Sempre in questa introduzione vengono spiegati i motivi per i quali è stata proposta questa legge.Il movimento per la vita sostiene che da parte delle strutture pubbliche non ci sia sufficiente informazione riguardo alle alternative all’aborto; sottolinea inoltre come il Veneto sia la regione italiana con più interruzioni volontarie di gravidanza effettuate. In realtà queste informazioni sono parzialmente false come ci dimostra il fatto che, con l’entrata in vigore della 194 e con il lavoro di informazione svolto dai consultori, gli aborti in Italia siano calati del 43%.Se scorporiamo poi i dati adeguatamente, troviamo un calo delle ivg del 6% in Veneto per quanto riguarda le donne italiane: fanno mantenere i dati molto alti le donne immigrate che abortiscono tre volte di più di quelle italiane.Questo dato ci porta dunque ad una situazione più complessa che meriterebbe un’analisi più approfondita.
Inoltre nella legge non viene mai specificato che tipo di formazione debbano avere questi volontari per svolgere la loro attività.Dunque le donne si troveranno ad interloquire con persone non competenti in materia socio-sanitaria e pertanto la discussione sull’aborto verrà affrontata da un punto di vista ideologico.

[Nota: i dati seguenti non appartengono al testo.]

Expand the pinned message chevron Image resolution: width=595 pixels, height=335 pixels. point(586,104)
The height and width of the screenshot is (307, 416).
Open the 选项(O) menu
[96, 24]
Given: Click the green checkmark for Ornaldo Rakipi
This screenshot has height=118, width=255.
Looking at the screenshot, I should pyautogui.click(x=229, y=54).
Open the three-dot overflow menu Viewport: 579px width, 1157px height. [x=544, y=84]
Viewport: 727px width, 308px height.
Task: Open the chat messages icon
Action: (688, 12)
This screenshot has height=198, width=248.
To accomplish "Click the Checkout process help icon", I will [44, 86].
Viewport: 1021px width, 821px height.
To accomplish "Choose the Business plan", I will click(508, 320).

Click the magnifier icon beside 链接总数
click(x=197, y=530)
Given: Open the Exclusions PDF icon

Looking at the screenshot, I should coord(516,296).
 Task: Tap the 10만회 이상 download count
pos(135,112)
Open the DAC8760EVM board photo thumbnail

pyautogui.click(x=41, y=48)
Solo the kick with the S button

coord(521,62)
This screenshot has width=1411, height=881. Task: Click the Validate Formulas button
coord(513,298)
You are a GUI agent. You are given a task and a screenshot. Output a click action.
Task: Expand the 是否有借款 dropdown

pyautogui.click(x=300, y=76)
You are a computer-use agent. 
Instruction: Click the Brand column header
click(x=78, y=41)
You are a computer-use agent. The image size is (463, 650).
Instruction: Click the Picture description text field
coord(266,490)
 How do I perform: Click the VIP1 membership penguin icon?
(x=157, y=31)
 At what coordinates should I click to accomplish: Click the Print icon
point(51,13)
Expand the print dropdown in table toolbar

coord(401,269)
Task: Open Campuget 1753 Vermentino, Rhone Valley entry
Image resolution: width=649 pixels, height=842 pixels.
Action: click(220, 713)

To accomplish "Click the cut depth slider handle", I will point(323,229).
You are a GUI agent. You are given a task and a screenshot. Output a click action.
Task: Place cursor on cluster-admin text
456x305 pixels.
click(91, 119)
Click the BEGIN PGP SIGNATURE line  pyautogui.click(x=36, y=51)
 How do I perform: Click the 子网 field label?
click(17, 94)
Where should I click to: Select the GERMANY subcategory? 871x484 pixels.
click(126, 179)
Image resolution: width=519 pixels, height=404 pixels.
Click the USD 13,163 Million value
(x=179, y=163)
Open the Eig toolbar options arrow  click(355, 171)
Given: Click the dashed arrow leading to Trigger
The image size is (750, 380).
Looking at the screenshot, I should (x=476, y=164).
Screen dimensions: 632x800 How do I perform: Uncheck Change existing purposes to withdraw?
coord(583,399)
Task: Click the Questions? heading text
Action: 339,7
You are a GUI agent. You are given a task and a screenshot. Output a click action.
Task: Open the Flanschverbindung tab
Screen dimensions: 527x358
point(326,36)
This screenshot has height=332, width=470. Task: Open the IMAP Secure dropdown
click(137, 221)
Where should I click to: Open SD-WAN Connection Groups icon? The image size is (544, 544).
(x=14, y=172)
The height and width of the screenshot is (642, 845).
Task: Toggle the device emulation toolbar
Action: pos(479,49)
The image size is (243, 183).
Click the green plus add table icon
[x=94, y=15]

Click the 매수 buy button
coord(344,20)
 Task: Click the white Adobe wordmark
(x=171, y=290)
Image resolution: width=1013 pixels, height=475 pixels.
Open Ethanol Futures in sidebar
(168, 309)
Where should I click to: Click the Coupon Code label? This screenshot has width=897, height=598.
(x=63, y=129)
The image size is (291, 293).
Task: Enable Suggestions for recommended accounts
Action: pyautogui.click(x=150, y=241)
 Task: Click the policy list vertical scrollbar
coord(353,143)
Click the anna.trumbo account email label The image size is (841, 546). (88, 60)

Così facendo la salute della donna viene messa in secondo piano per dare spazio alla propaganda religiosa.
Tutto questo rappresenta un grave attacco alla laicità dello Stato e all’autodeterminazione della donna. Questi volontari si arrogano il diritto di essere portatori dell’unica vera morale.
Come donne crediamo che questa legge sia inaccettabile: una donna che si trova nella difficile condizione di un possibile aborto non ha certo bisogno di prediche moraliste ma di appoggio e vera informazione.
Crediamo, inoltre, che per diminuire le interruzioni volontarie di gravidanza serva più prevenzione, quindi più informazione sui metodi contraccettivi:solo così le donne saranno più consapevoli del loro corpo e della loro sessualità.